Menurut dia, proyek tersebut sejalan dengan peta jalan hilirisasi Indonesia yang menargetkan Indonesia sebagai produsen timah terbesar kedua di dunia pada 2045. Terlebih, Indonesia merupakan negara dengan cadangan terbesar kedua di dunia.
“Indonesia, sebagai negara dengan cadangan timah terbesar kedua di dunia, harus mampu memanfaatkan sumber daya ini secara optimal untuk meningkatkan nilai tambahnya. Hilirisasi komoditas timah di Indonesia diperlukan untuk dapat menyerap produksi tin ingot dalam negeri serta mengembangkan industri hilir yang memiliki potensi pasar global yang tinggi,” kata dia.
Selain sejalan dengan peta jalan hilirisasi, Todotua menilai proyek tersebut akan mendukung pemerataan pembangunan industri ke luar Pulau Jawa.
Sebab, Batam dipandang sebagai lokasi yang strategis karena dekat dengan jalur perdagangan internasional, serta memiliki infrastruktur logistik yang memadai–sehingga mengefisiensikan proses ekspor-impor.

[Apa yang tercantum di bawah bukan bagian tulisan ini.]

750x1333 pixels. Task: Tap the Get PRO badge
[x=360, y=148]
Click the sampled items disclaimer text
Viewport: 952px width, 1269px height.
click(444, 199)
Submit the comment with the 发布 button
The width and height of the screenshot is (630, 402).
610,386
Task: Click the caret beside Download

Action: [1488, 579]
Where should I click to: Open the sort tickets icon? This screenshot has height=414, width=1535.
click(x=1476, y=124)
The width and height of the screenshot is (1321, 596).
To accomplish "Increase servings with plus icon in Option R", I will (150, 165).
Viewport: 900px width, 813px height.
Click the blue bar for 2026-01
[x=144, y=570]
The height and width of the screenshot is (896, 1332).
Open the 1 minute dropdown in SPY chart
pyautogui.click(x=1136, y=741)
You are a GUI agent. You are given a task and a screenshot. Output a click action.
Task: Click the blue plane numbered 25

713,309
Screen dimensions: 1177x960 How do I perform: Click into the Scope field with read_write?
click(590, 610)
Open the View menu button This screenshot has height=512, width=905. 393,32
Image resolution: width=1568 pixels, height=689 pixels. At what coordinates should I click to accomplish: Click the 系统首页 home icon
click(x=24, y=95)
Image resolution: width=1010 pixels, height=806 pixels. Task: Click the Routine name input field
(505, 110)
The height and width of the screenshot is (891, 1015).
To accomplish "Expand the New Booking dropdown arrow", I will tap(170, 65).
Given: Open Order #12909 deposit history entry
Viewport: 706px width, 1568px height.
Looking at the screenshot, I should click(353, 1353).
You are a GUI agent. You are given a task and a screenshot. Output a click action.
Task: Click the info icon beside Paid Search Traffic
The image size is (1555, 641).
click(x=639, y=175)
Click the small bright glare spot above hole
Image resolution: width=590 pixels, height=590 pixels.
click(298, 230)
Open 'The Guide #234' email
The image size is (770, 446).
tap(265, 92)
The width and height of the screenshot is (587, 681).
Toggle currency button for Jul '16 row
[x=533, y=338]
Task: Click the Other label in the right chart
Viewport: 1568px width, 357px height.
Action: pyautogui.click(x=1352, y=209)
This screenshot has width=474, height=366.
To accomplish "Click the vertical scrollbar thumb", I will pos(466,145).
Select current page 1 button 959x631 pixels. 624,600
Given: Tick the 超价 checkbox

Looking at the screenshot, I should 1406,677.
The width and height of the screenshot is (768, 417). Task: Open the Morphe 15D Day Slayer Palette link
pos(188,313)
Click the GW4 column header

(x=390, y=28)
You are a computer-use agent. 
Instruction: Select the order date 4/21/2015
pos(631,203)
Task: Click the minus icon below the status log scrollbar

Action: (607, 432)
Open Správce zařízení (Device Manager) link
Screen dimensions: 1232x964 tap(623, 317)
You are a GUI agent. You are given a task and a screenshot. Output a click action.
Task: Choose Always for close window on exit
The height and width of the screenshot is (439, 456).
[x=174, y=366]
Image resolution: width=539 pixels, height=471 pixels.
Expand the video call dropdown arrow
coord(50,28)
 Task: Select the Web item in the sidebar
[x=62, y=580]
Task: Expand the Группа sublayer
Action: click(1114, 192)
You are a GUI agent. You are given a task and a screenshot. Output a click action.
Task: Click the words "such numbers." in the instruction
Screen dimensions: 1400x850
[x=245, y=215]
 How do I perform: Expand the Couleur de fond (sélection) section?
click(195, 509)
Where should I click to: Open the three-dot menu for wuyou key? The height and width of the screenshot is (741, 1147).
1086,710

“Kami berkomitmen untuk mendukung percepatan perizinan, pengawalan realisasi investasi, dan pengembangan sumber daya manusia lokal. Kami juga mendorong BTS dan TCI untuk menarik lebih banyak investor yang menjadi offtaker produk mereka, sehingga tercipta ekosistem industri timah yang berkelanjutan,” katanya.